WHAT YOU NEED TO DO »
Take each line in the entries below that holds "computer" and show it.

LISTED RECORDS »
====

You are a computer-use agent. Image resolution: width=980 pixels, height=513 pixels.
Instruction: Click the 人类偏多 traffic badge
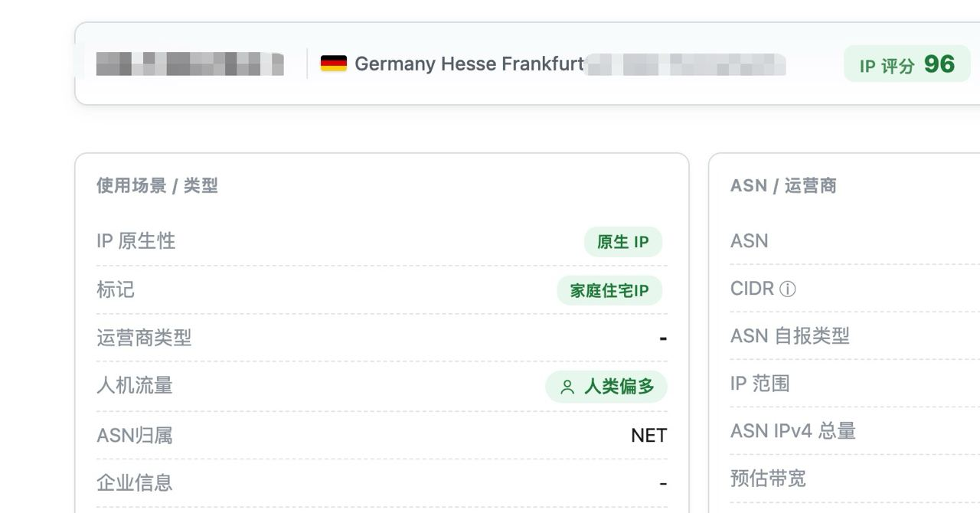pos(606,387)
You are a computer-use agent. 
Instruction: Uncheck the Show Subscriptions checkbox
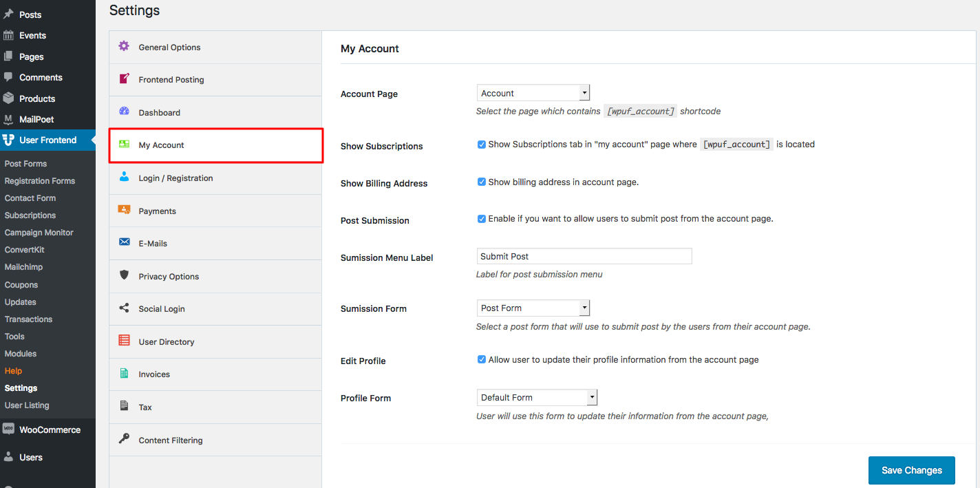[x=482, y=145]
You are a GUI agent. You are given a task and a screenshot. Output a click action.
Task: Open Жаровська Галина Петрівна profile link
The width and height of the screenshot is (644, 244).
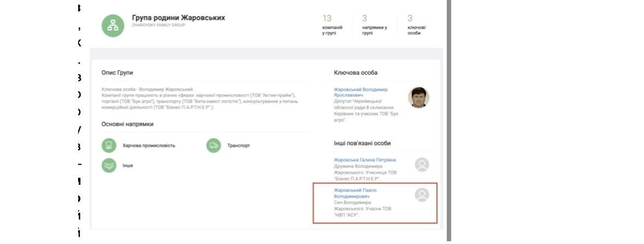[364, 160]
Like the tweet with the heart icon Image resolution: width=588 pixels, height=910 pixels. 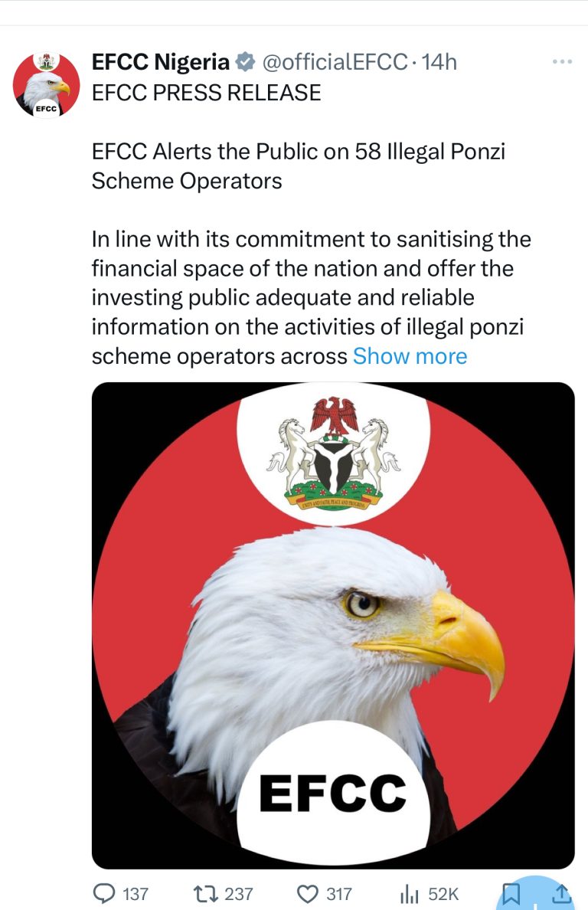click(307, 893)
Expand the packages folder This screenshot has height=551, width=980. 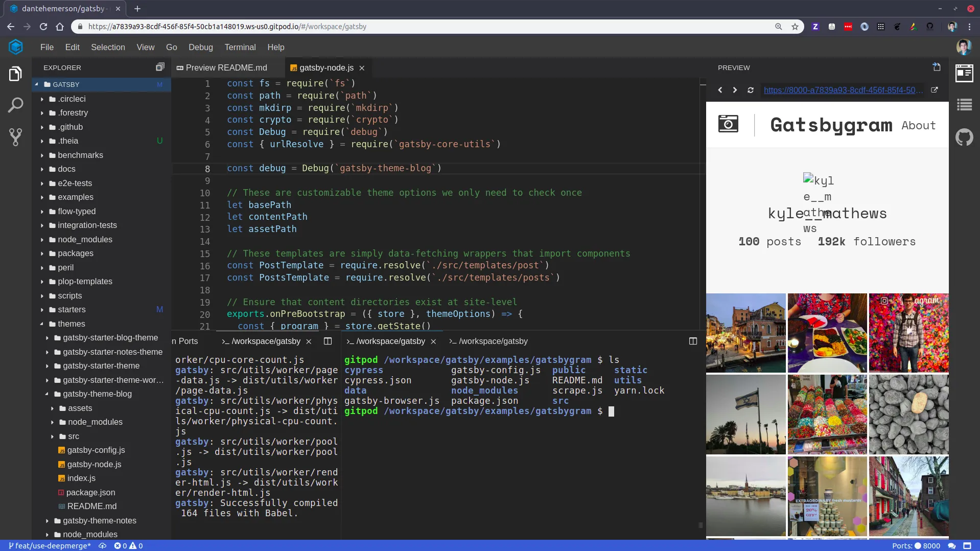75,253
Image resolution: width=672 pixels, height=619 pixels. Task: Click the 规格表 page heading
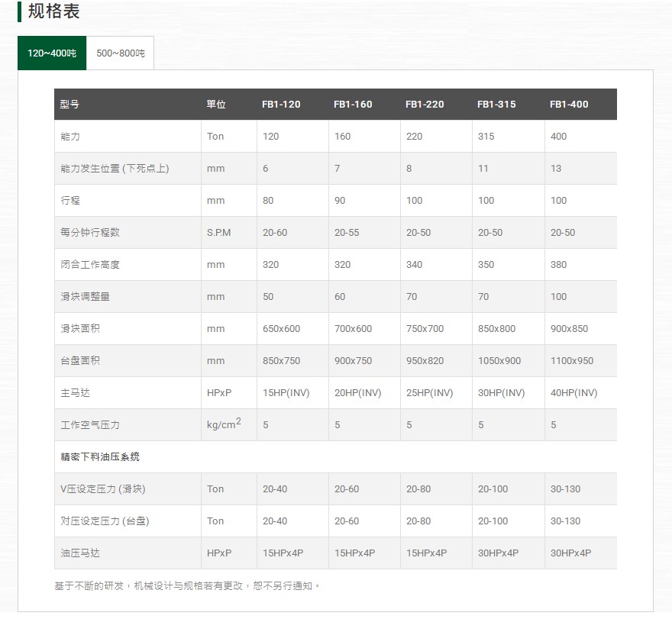tap(53, 12)
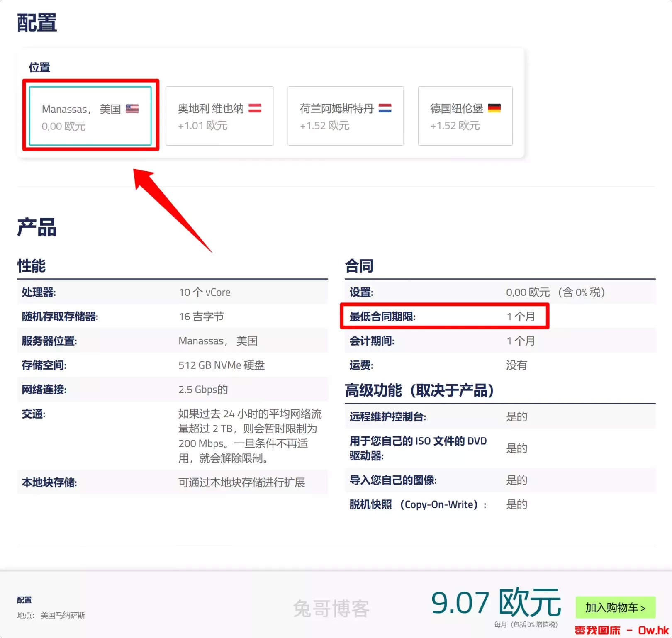Click 高级功能 (取决于产品) heading
Image resolution: width=672 pixels, height=638 pixels.
[419, 390]
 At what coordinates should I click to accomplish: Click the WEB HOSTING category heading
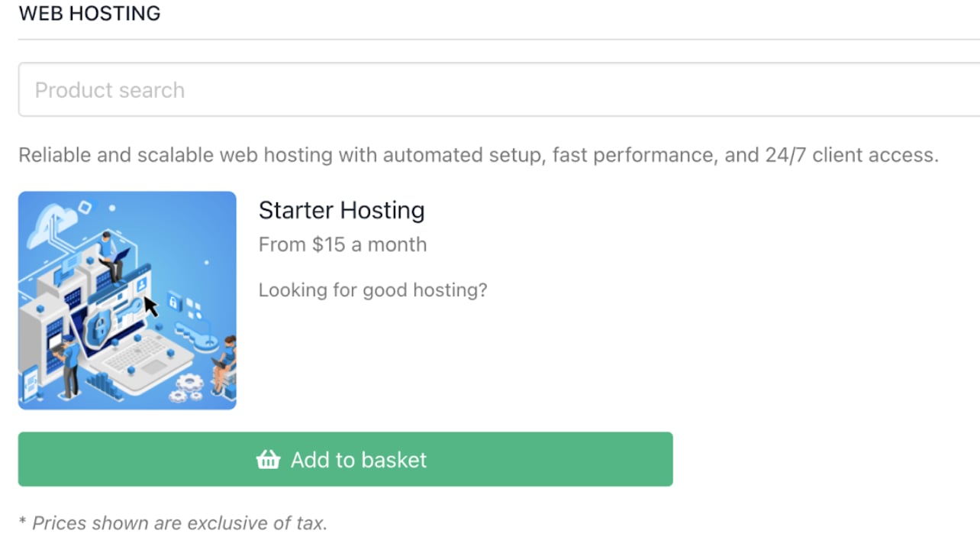[89, 13]
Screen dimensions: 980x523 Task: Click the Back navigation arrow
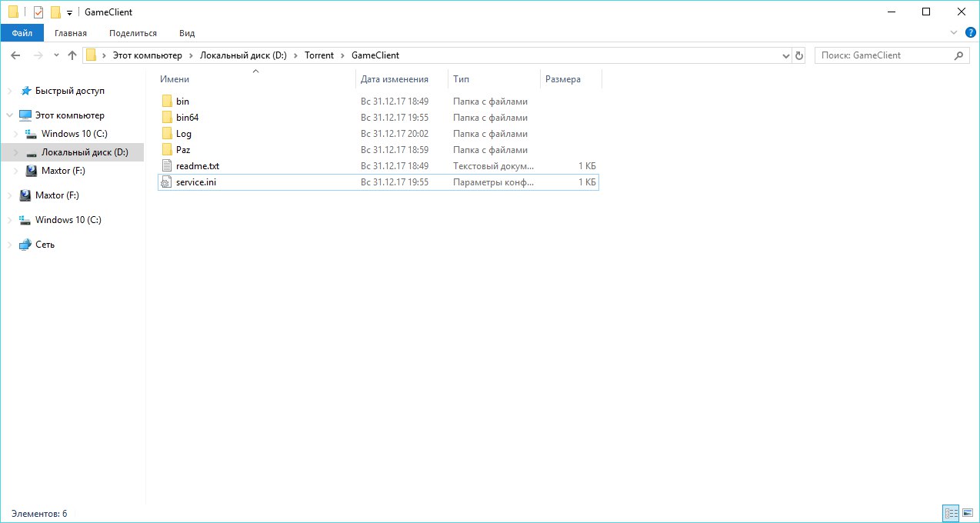(15, 55)
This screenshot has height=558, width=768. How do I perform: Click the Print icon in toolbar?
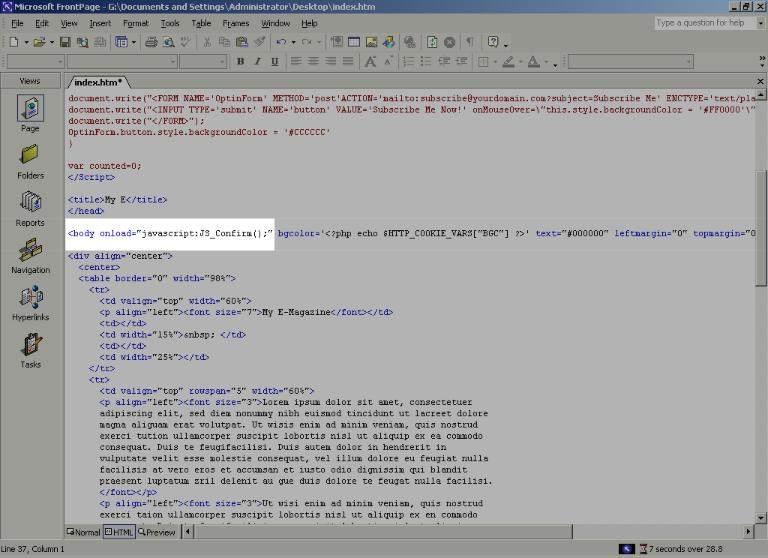tap(151, 42)
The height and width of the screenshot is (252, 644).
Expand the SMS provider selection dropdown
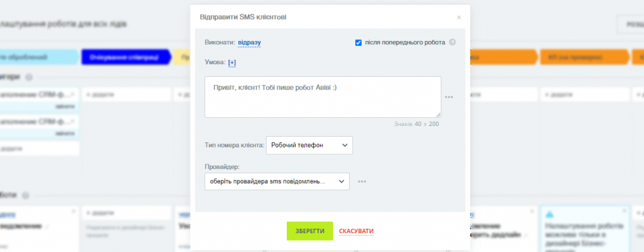click(277, 181)
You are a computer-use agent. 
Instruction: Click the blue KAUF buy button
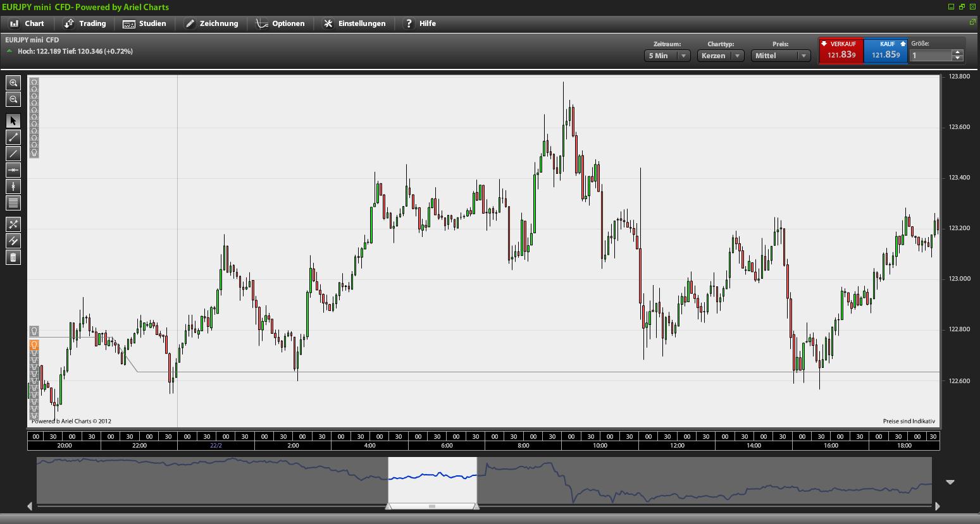[x=885, y=51]
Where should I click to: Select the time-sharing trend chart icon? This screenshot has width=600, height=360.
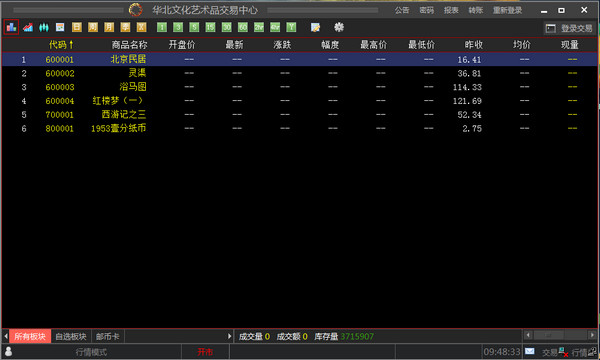click(x=28, y=27)
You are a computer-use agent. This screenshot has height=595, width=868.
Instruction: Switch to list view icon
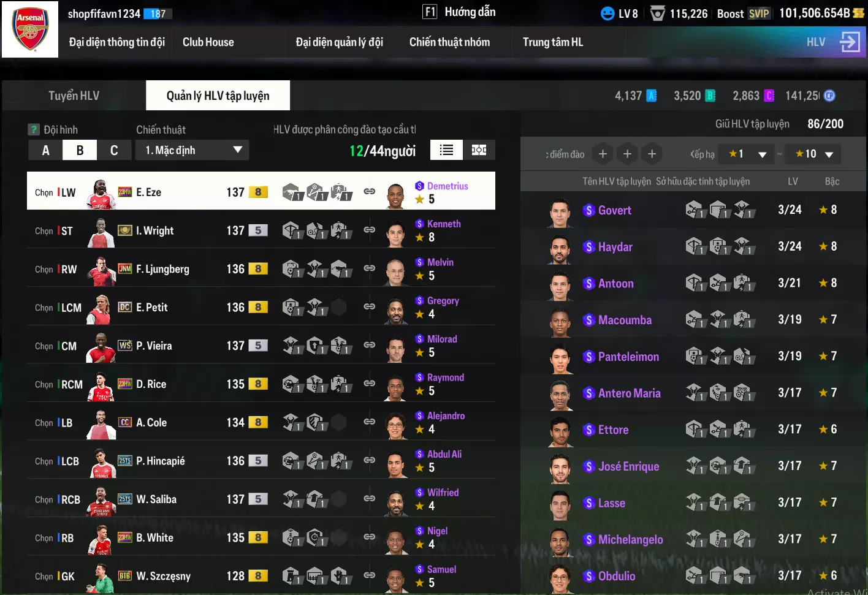pyautogui.click(x=446, y=150)
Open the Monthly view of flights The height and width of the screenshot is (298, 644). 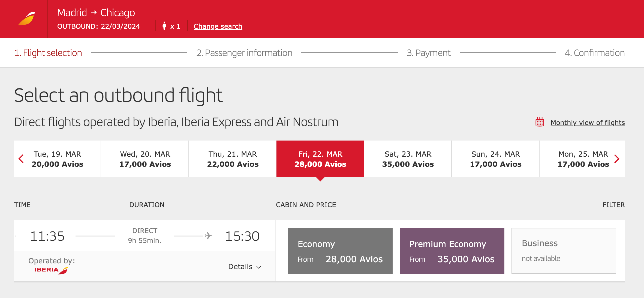[x=587, y=123]
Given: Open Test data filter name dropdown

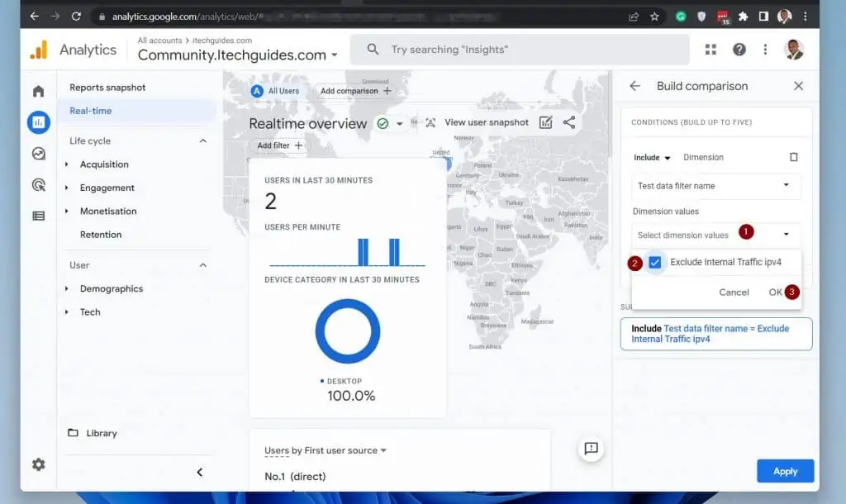Looking at the screenshot, I should pos(715,186).
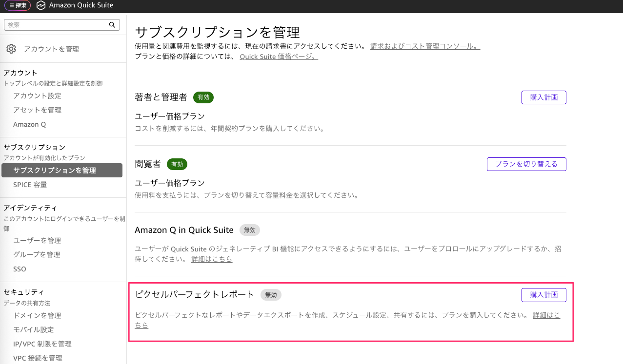Open アカウント設定 in the sidebar
This screenshot has height=364, width=623.
click(37, 96)
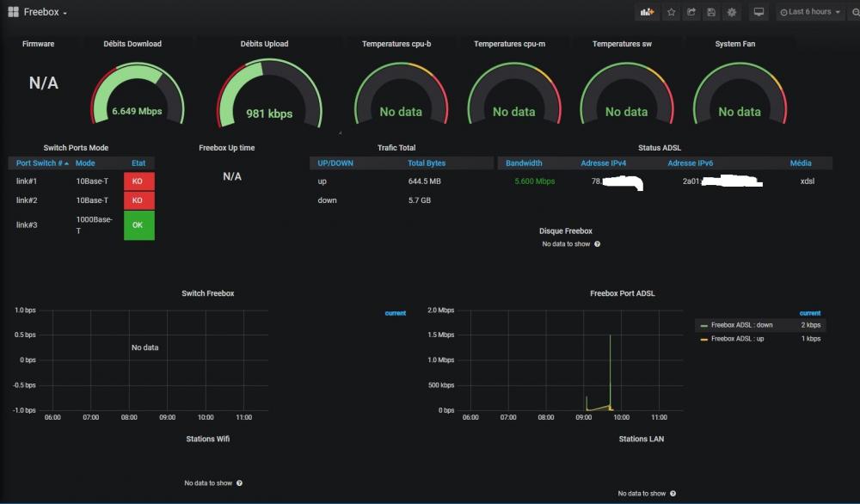Screen dimensions: 860x504
Task: Star this dashboard as favorite
Action: point(672,12)
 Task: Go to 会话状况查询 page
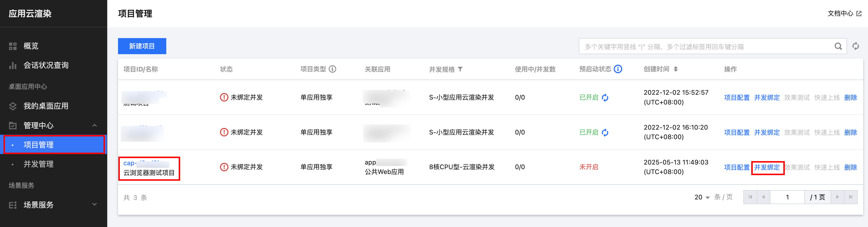point(46,65)
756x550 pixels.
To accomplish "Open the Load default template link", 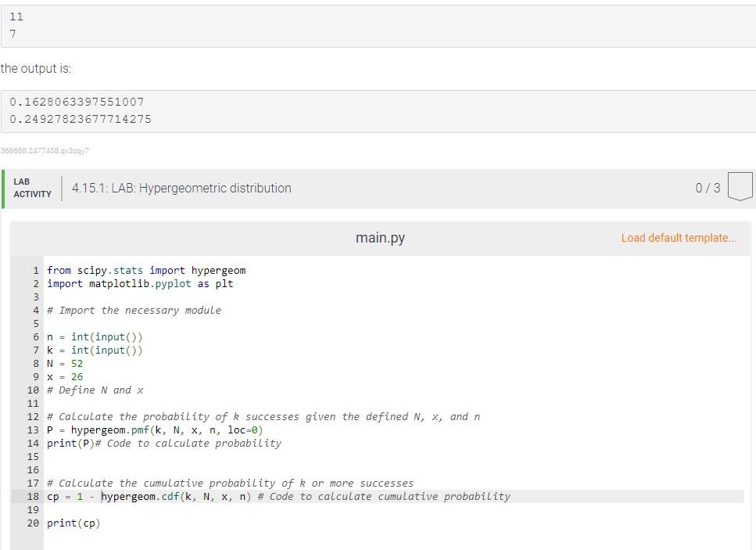I will pos(679,237).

====

SOLUTION TO THIS PROBLEM »
You are a computer-use agent. Image resolution: width=980 pixels, height=513 pixels.
You are a computer-use agent. 
You are a computer-use agent. 
You are a computer-use agent. This screenshot has height=595, width=868.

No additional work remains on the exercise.